Model Promotion: A Canary Ramp That Works in Production
5%, 25%, 50%, 100%. The ramp that catches regressions before they hit everyone, with the metric thresholds that gate each step.
The ramp
Stage 1: 5% of traffic for 24 hours. Catches loud regressions (latency, errors) and obvious quality drops.
Stage 2: 25% for 48 hours. Catches subtler regressions; sample size large enough for stat-sig comparisons.
Stage 3: 50% for 48 hours. Final validation; if metrics hold, promote to 100%.
Stage 4: 100%. The new model is live; old model stays warm for 7 days for rollback.
Metric gates per stage
Latency p99 cannot regress more than 10% vs the previous model.
Error rate cannot regress at all.
Quality (eval score) cannot regress more than 2 percentage points vs the previous model on the standard suite.

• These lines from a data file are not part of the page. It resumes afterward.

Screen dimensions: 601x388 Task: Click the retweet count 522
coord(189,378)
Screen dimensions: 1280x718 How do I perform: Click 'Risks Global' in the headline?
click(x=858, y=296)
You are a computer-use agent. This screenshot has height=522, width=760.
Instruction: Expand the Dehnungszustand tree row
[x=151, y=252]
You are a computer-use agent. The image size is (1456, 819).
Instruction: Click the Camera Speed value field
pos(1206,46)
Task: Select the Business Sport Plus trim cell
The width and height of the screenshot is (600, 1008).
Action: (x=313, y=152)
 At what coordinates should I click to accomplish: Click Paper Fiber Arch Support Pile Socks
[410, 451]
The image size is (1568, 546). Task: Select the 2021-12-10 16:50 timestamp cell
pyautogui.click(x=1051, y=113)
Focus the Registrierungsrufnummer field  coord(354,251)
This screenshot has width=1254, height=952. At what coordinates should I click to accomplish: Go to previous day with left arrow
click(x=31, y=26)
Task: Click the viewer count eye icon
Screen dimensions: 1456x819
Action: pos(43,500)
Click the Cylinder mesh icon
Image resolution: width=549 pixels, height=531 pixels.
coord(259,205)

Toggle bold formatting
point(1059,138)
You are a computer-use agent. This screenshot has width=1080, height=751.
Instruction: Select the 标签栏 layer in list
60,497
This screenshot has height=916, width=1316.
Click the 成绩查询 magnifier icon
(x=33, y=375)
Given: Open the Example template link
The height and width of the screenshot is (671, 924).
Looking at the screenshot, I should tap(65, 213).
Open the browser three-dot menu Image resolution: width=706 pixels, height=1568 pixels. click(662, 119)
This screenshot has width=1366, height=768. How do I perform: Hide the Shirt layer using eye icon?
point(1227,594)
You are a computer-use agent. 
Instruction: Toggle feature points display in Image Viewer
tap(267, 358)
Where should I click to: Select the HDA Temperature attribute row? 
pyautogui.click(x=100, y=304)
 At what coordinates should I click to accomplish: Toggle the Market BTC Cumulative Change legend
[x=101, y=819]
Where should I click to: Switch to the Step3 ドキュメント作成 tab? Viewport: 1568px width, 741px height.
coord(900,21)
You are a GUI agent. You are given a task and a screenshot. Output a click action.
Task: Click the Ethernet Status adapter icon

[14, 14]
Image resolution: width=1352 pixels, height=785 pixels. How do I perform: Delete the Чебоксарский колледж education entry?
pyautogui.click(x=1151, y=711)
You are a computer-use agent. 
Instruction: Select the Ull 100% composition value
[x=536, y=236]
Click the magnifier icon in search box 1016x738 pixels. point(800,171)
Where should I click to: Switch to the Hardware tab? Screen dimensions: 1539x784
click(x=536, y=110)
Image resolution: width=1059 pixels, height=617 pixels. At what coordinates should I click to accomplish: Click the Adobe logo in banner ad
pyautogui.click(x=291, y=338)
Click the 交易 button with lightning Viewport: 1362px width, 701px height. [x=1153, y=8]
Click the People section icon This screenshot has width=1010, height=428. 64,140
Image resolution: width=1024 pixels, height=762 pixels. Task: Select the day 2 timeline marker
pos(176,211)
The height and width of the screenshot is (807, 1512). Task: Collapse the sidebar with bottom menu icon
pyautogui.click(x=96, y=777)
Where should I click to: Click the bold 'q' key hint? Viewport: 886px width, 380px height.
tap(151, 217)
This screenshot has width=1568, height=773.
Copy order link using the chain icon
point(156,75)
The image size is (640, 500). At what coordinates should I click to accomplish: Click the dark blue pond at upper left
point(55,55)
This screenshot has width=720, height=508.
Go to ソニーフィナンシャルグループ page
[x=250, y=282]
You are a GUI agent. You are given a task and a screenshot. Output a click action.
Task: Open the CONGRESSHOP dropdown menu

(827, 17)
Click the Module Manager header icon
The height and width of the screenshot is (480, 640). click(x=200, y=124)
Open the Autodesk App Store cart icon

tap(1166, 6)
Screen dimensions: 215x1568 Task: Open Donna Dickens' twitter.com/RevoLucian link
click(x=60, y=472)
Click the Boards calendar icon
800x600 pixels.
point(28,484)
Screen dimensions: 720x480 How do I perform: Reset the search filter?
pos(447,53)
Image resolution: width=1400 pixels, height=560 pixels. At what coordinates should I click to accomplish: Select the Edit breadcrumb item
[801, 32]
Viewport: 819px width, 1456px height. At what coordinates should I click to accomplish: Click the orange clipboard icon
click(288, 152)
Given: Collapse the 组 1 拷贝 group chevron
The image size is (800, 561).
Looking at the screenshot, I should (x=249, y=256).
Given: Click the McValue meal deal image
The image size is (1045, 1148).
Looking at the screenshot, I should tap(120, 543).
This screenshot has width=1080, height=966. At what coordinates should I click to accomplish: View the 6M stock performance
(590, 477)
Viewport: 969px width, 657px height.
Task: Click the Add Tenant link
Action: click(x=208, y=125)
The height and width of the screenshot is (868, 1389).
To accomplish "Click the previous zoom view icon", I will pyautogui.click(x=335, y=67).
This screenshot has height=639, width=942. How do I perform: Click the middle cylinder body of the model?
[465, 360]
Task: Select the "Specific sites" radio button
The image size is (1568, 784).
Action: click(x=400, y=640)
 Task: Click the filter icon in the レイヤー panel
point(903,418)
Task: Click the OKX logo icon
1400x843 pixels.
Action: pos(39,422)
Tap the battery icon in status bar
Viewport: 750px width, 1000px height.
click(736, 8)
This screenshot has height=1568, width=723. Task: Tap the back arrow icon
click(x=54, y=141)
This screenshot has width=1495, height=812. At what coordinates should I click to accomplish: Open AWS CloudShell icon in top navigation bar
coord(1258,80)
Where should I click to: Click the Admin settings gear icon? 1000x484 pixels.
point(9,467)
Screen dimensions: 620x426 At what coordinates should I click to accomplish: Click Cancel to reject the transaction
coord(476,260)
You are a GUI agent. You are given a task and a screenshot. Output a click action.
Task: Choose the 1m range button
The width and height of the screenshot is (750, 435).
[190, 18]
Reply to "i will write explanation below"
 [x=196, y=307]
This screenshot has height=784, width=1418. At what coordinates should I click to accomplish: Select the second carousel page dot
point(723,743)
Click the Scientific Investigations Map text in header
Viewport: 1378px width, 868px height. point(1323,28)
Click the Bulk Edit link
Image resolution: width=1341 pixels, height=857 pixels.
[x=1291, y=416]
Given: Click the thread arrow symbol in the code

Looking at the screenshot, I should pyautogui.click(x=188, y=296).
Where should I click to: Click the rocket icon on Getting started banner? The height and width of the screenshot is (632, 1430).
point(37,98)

Cost can grow up to 15%; beyond that requires explicit approval.
Aborting the ramp
Any gate fails: ramp halts, alerts fire, on-call rolls back. The rollback is one command; the warm previous model takes over.
Aborts are loud. Postmortem follows: which gate, what data, what fix.
Most aborts come from latency or cost regressions, not quality. Quality regressions are subtle; latency and cost are visible.
Eval coverage during ramp
Pre-ramp: full eval suite passes. No exceptions.
During ramp: subset of evals run hourly on canary traffic. Confirms the ramp matches the offline eval.
Post-ramp: full eval suite at 100%. The release is documented with evals before and after.